Why SpaceX made a $17B bet on the direct-to-cell market

SpaceX has just fired one of the biggest shots yet in the spectrum wars. The company has agreed to pay $17 billion to take over a massive chunk of wireless airwaves from EchoStar for its Starlink Direct-to-Cell services. This deal is the most aggressive signal yet that SpaceX intends to rule the satellite-to-phone market.

The significance of the sale, which involves SpaceX paying a mix of $8.5 billion in cash and $8.5 billion in SpaceX stock, centers around a finite resource known as spectrum. Spectrum refers to the range of radio frequencies that carry wireless signals for everything from phone calls and texts to GPS and satellite communications.

The U.S. government, via the Federal Communications Commission, divides spectrum into bands. There are only so many usable frequencies, and users must coordinate to avoid interference. To raise the stakes even higher, only certain ranges work well for phones and satellites. This shrinks the pool of usable bands even further and creates a fierce competition for access.

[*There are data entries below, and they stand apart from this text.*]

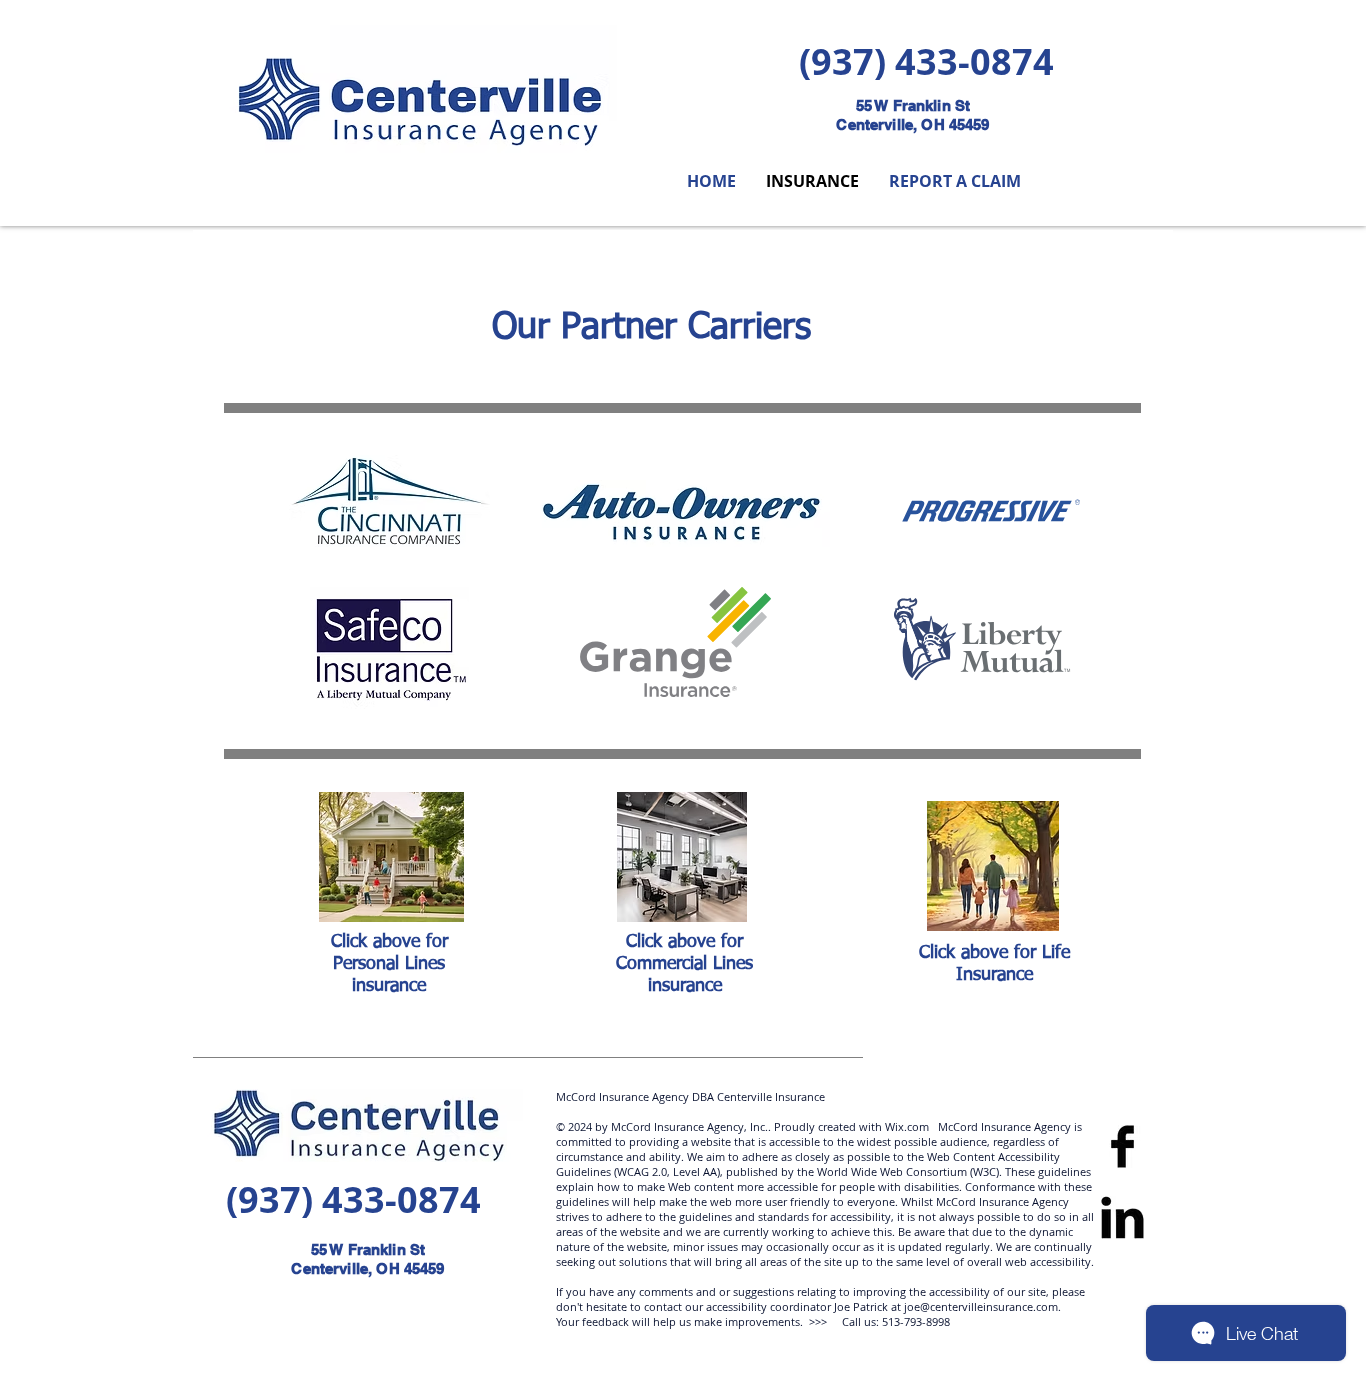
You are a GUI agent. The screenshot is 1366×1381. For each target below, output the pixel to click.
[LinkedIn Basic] (1122, 1217)
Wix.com (905, 1126)
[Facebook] (1122, 1146)
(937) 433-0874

The FCC auctions long-term licenses at high prices to private firms. The prime cellular bands were predominately amassed by national wireless carriers like AT&T and Verizon, while incumbent satellite operators like Iridium and Globalstar held separate bands.

In 2024, the FCC approved a new regulatory framework called Supplemental Coverage from Space. This framework paved the way for satellites to legally extend carrier networks. It lets a satellite operator, in partnership with a terrestrial carrier, use the carrier’s existing phone spectrum to fill wireless coverage gaps as a secondary service. Later that year, SpaceX officially began offering its Direct-to-Cell service to T-Mobile users as a premium add-on.

That framework also paved the way for SpaceX’s deal with EchoStar. It created a structure to let satellite operators tap into terrestrial networks. Now, with the EchoStar deal, SpaceX does not need to partner with a terrestrial licensee for spectrum. Instead of depending on relationships with other firms, SpaceX has become the license holder itself.

Of course, SpaceX is in the business of building rockets and satellites, not cell phones, so it still depends on hardware makers and carriers to reach hundreds of millions of consumers. But SpaceX CEO Elon Musk has floated the idea of building a phone under his other business, X, which merged with xAI earlier this year. Musk has taken aim in particular at Apple’s ongoing collaborations with OpenAI. In August, X and xAI filed a lawsuit against the two companies, alleging anti-competitive practices.

Apple satellite features like Emergency SOS are enabled via a partnership with Canadian firm Globalstar. Apple has committed over $1.5 billion to further expand satellite-enabled iPhone services. Some analysts are wondering if SpaceX’s move is leverage to persuade Apple to cooperate with SpaceX instead of Globalstar.

This is not the first time SpaceX has flexed its muscle in the spectrum wars. The company spent years successfully battling Dish, a subsidiary of EchoStar, over the 12 GHz band that SpaceX wanted to use for Starlink. It also had a dispute with Dish and EchoStar over their lack of use of the AWS-4 band, which is one of the spectrum licenses it has now acquired.

Separately, SpaceX and Kuiper have also sparred in FCC filings over interference rules and how competing satellite megaconstellations should share spectrum. They have been a major force propelling the FCC to revisit satellite spectrum-sharing rules. Earlier this year, the Commission opened a formal rulemaking to modernize satellite sharing limits after a petition from SpaceX, with Kuiper and others filing in support.